I am really excited about the podcast I am publishing this Thursday. We will be looking at Genesis 3:8-10 which is where Adam and Eve hide from God after eating fruit from the Tree of the Knowledge of Good and Evil.
If you haven’t been listening to my podcast, make sure you don’t miss this one. It reveals something crucial about God. Something you don’t want to miss. Go subscribe now, and you will get it automatically on Thursday…
Among other things, I talk about how God calls out in Genesis 3:10, “Adam, where are you?”
This is the question of God throughout all of human history.
Lots of people say that the Bible is an account of man in search of God. I see it differently. I see it as an account of God in search of man.
God did not leave us. We left Him. The division that exists between God and man is completely one-sided (our side). We abandoned Him; He did not abandon us.
The death of Jesus on the cross was not to reconcile an angry God to sinful and rebellious humanity. No, the death of Jesus on the cross was completely one-sided; it was to reconcile a fearful humanity to a loving God.
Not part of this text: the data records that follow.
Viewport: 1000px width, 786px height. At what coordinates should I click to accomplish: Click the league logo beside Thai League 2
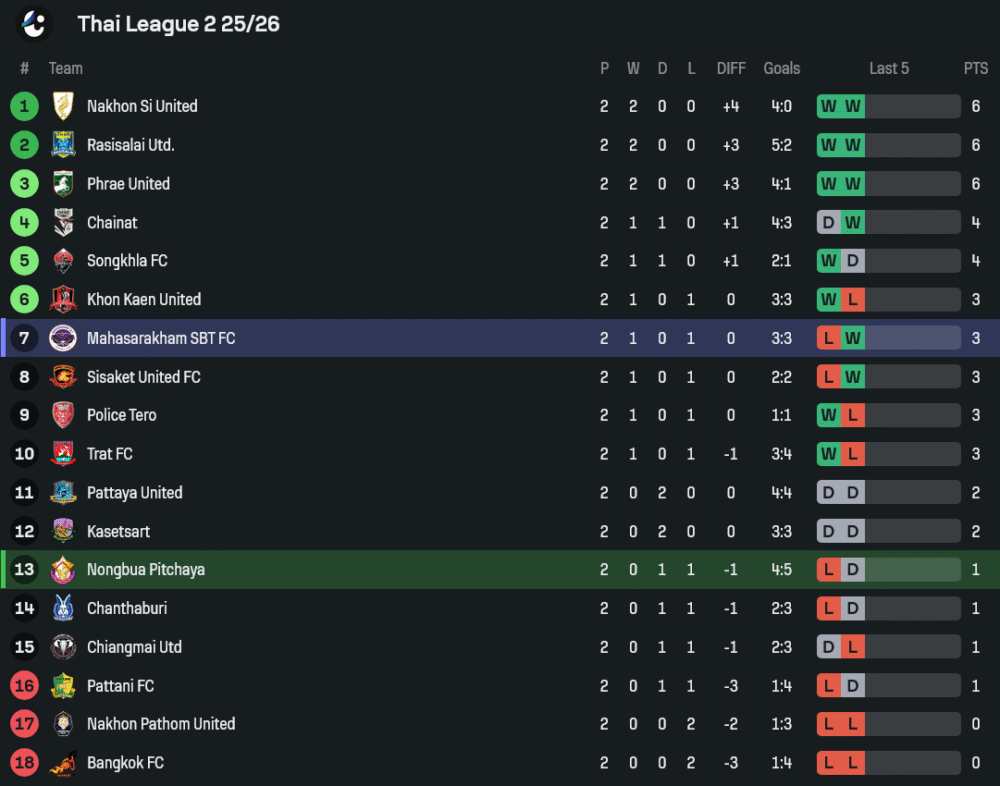(x=35, y=24)
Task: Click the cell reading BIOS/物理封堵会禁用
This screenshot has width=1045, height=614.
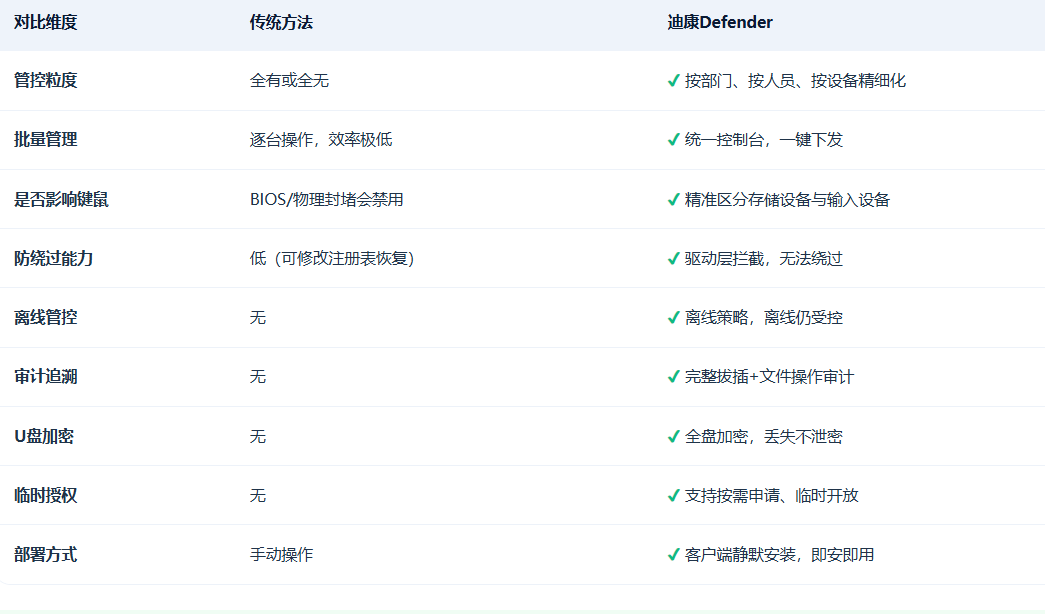Action: tap(327, 199)
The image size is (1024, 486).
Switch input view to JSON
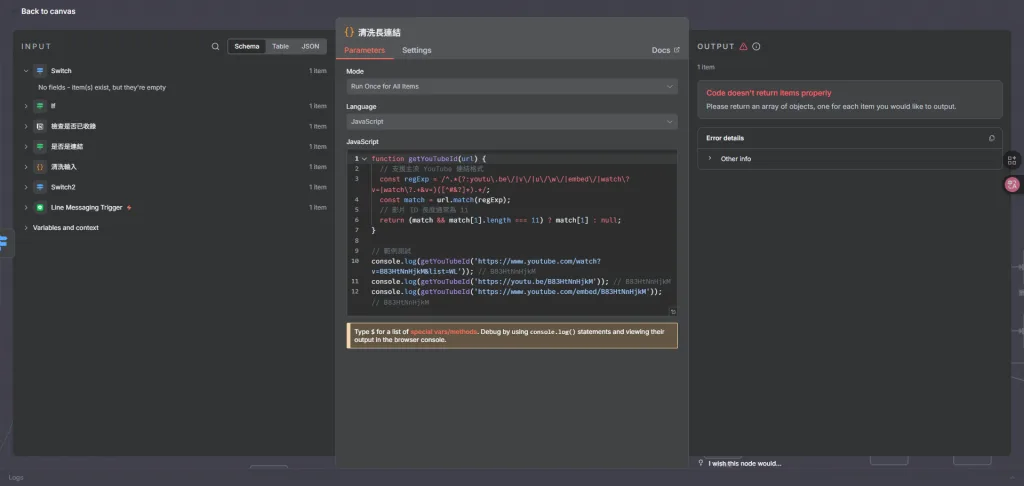click(x=310, y=46)
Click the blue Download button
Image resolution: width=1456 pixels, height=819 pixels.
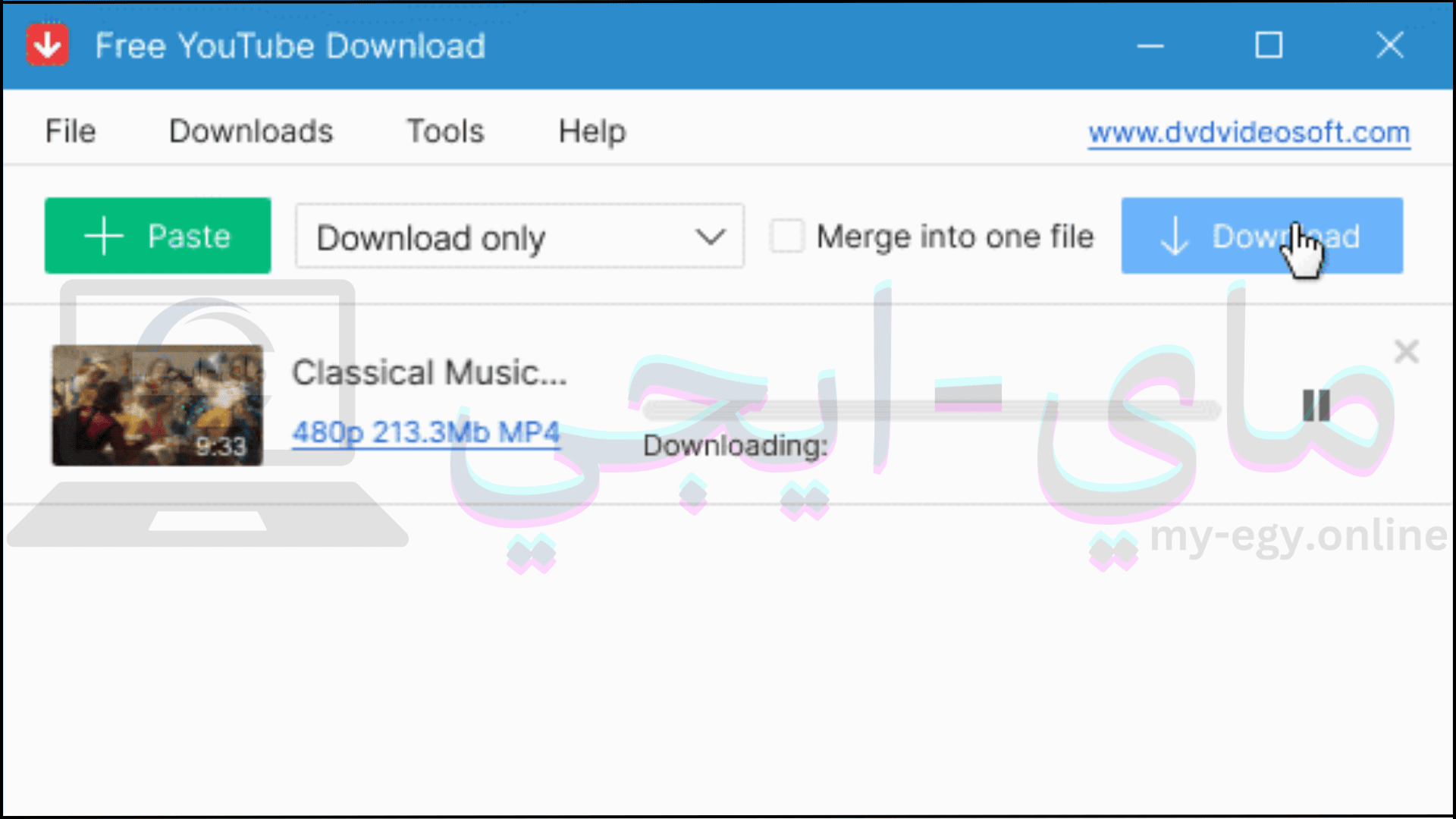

God was in Jesus reconciling the world to Himself (2 Cor 5:19); not the other way around.
Scripture is about what God is doing to rebuild that relationship and reconnect with us.
One of the other places we see this is in Luke 15, with the story of the shepherd who goes in search for a lost sheep, a woman who upends her house searching for a lost coin, and loving father who pines away looking down the road for his lost son (and when he sees his son returning from a long way off, he runs to meet him).
I also believe, by the way, that the Prodigal Son is Adam (and all of us in Adam). When the younger son goes and asks his father for his inheritance, this is Adam eating the fruit from the Tree of the Knowledge of Good and Evil. I believe that the wisdom that came from that tree is something God wanted to slowly impart to humanity over time in the midst of their relationship. But Adam took a short cut. He wanted the wisdom “Now” just like the Prodigal Son wanted his inheritance “Now.”
Anyway, if you haven’t subscribed to the Podcast yet, this would be a great time! Or if you have subscribed, but have missed several episodes, this would be a great time to pick it back up.
Someone who has been listening their way through the episodes recently emailed me and said that the podcast was “Genesis in a way I have NEVER heard it before!” That’s a good way of describing it. I enjoy teaching it, and I know you will enjoy learning along with me.
That might be an overstatement. Not all people enjoy my podcast. But even if you don’t enjoy it, at least you will be challenged …
Anyway, what do you think of this idea about God in search of man. It is not that He “lost” us. He knows right where we are, just as He knew right where Adam was. But God plays Hide and Seek in the Garden with Adam just as He plays Hide and Seek with us in our lives.
Why?
You’ll have to listen to the podcast to find out…
Malachi Dudley says
really enjoyed this!
Jem says
I really resonate with that idea that it is God searching for man, though often for us it seems the other way round because God doesn’t just show Himself and requires of us some searching – perhaps seriousness on our part in the search, and a sense of importance and value that is imparted in our efforts to “find” Him. The Prodigal Son came to value that which he had treated lightly, and the restoration wasn’t so much in the inheritance as in the relationship with the Father which he learned by his mistakes. What of the bitter older son? Is he the Pharisee, the Traditional, Fundamental Church? Purportedly in relationship but really without the love and in a broken relationship in spite of being there in the home all along.
David Joseph Brncik says
Yes what he has done to restore relationship and cultivate relationship and connect with us.
Manako jajo says
Can you please make your podcast avail for android users like me?